Video game publisher Konami has some new hardware on the way and for a change it has nothing to do with a Pachinko machine (long story). In keeping with Sony, Nintendo, and Sega launching throwback mini-consoles of their own, Konami is bringing back the TurboGrafx-16 with the TurboGrafx-16 Mini, a smaller version of the 1980s console released by… Hudson Soft. Konami now owns Hudson Soft’s stuff, sooo… yeah.

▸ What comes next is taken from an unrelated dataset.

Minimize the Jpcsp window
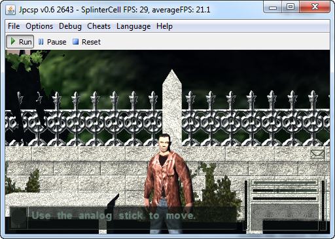The image size is (335, 239). [x=273, y=7]
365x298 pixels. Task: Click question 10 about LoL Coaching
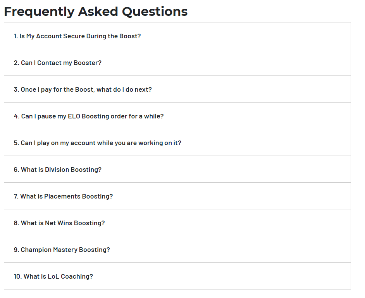point(53,277)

It might prove to be a little difficult to locate if you don’t know all of its designations, though. The US-centric TurboGrafx-16 Mini will launch in Japan as the PC Engine Mini (it was launched as the PC Engine in Japan in 1987) and in Europe as the PC Engine Core Grafx Mini. Since we tend to get our gear from the UK, at least when it comes to gaming, we may have to be on the lookout for the PC Engine Core Grafx Mini. Maybe. That’s not an unwieldy naming convention at all.
A relic of a lawless time
We’re not sure what to make of this console, though. Here in South Africa, it didn’t have the widest reach — though Stuff is aware of at least a few folks who played the original. And since everyone else is making one, we’re not about to begrudge Konami their mini-retro-hardware bandwagon leap. The 1980s was a wild time for gaming in general, with the whole industry almost collapsing in 1983. By 1987, the time of the TurboGrafx-16’s release, the industry was on an upswing that continues to today. If you’re fond of your miniature versions of history, or just this console specifically, then Konami’s announcement should tick a few boxes.

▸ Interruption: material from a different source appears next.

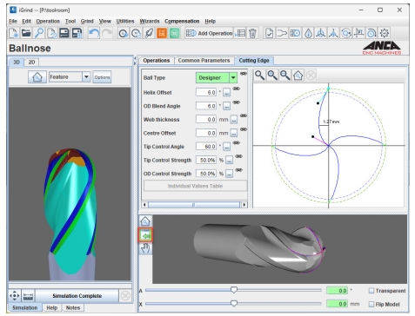This screenshot has width=415, height=316.
Task: Click the A rotation slider handle
Action: click(x=234, y=290)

Only a few games have been confirmed for the Western versions of the console so far, with more on the way. They are:
- New Adventure Island
- Ninja Spirit
- Ys Book I & II
- Dungeon Explorer
- Alien Crush
The console will launch with the bits we’ve come to expect from a mini-games station. That is: support for save states, HDMI, the ability to emulate a CRT screen (why?!), and the original aspect ratios (4:3) — from a time before widescreen, folks. It existed. Never forget that. There will also be a multitap available, that will allow up to five-player multiplayer. The European and Japanese editions will supposedly also have a different form factor to the one seen here.
What we don’t know is when the console will launch, where it’ll appear first, and what it’ll cost when those things do take place. But we’re going to be keeping an eye out of this one, just like the other members of the band(wagon).